[start Material provided]

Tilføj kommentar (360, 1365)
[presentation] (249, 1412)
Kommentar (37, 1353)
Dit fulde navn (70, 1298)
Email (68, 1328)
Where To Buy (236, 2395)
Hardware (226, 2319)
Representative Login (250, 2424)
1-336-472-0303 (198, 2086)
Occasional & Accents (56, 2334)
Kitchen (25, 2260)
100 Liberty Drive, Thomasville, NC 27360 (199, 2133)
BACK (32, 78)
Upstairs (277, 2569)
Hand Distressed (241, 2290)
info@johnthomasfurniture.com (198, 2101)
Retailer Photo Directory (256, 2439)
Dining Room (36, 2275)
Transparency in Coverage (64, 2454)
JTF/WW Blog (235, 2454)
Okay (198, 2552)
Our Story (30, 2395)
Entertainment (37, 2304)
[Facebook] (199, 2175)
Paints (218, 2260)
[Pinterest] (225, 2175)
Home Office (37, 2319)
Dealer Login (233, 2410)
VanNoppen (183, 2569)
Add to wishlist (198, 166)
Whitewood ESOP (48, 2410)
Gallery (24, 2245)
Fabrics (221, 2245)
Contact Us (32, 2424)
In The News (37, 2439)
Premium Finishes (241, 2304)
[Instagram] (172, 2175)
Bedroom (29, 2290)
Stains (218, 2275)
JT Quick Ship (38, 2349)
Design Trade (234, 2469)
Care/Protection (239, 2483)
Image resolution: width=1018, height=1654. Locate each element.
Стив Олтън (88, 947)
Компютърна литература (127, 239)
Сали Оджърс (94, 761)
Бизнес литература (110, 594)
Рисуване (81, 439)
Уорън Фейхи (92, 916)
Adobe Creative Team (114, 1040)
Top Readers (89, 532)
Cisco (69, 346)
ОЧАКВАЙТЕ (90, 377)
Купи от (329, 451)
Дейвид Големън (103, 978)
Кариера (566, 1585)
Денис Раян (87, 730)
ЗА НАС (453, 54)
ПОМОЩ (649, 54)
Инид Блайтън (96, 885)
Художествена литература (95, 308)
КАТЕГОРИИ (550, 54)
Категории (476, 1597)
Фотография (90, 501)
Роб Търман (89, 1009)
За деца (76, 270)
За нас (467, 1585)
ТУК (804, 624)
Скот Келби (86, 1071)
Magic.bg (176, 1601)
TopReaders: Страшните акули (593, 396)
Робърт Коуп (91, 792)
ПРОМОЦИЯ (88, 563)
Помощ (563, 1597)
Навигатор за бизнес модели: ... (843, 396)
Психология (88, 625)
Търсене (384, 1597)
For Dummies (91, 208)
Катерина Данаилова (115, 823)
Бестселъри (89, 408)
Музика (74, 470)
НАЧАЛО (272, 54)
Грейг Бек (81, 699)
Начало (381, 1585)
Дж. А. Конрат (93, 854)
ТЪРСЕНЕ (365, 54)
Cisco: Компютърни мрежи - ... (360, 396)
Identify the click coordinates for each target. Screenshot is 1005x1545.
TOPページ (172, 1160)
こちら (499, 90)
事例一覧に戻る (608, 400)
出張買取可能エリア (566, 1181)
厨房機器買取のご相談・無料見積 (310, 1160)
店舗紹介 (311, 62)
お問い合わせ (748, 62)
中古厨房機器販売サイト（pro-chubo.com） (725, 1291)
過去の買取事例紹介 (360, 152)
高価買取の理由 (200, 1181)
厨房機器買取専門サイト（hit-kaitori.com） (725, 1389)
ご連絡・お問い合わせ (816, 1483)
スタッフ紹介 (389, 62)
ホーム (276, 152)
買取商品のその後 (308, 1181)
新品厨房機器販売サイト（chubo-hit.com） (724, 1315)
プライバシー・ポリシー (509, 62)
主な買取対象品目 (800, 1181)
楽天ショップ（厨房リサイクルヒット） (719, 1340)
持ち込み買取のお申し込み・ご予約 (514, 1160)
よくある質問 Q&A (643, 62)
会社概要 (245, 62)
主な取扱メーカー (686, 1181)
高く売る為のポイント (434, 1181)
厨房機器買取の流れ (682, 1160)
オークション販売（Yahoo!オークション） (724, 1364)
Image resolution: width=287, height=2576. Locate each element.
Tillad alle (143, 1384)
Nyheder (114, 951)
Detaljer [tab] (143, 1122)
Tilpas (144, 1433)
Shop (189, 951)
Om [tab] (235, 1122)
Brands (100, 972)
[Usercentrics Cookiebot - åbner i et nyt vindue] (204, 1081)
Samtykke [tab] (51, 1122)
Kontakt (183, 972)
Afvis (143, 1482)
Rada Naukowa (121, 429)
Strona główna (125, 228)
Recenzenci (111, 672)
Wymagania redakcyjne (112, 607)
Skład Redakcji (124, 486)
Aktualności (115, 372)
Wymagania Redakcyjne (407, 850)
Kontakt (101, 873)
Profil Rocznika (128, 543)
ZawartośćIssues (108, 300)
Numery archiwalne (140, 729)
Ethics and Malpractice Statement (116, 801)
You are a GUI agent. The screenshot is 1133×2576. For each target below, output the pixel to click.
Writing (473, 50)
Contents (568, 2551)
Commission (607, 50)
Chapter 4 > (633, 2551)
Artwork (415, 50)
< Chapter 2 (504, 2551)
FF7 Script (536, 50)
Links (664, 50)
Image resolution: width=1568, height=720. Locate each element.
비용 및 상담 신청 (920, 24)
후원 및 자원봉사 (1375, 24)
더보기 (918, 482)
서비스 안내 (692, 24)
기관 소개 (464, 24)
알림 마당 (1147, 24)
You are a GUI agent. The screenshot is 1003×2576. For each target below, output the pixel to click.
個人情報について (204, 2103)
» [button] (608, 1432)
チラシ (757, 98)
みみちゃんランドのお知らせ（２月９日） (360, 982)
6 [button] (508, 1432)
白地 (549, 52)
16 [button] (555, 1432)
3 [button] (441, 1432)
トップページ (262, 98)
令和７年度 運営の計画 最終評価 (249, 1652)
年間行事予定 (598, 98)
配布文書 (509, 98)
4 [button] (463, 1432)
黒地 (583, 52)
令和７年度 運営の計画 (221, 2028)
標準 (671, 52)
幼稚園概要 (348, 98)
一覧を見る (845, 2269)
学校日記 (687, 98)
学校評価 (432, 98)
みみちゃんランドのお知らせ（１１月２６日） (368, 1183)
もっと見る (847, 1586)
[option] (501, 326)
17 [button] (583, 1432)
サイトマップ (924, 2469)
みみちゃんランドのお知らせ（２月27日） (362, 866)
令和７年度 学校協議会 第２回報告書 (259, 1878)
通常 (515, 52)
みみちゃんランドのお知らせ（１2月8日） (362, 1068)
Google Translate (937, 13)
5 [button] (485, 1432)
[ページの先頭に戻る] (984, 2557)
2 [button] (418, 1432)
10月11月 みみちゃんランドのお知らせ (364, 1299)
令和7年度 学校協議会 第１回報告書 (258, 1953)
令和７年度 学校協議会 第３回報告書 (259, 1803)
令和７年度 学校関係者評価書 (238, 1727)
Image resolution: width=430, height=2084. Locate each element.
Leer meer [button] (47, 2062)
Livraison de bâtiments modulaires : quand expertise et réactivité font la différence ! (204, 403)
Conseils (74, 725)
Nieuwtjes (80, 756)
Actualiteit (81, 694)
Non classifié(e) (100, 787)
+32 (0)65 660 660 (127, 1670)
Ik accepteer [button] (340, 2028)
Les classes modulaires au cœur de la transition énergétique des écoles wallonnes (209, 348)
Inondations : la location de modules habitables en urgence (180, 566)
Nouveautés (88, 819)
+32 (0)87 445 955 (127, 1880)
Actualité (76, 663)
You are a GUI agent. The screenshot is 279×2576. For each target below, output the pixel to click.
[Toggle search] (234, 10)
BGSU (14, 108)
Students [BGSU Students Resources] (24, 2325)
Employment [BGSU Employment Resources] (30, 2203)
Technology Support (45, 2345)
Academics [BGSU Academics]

[end Material provided]

(Short exercise)
Copy out the records above, from the line that contains "Навигатор за бизнес модели: ... (843, 396)" through the line that contains "ТЪРСЕНЕ (365, 54)", including both of those lines.

(Final answer)
Навигатор за бизнес модели: ... (843, 396)
Психология (88, 625)
Търсене (384, 1597)
For Dummies (91, 208)
Катерина Данаилова (115, 823)
Бестселъри (89, 408)
Музика (74, 470)
НАЧАЛО (272, 54)
Грейг Бек (81, 699)
Начало (381, 1585)
Дж. А. Конрат (93, 854)
ТЪРСЕНЕ (365, 54)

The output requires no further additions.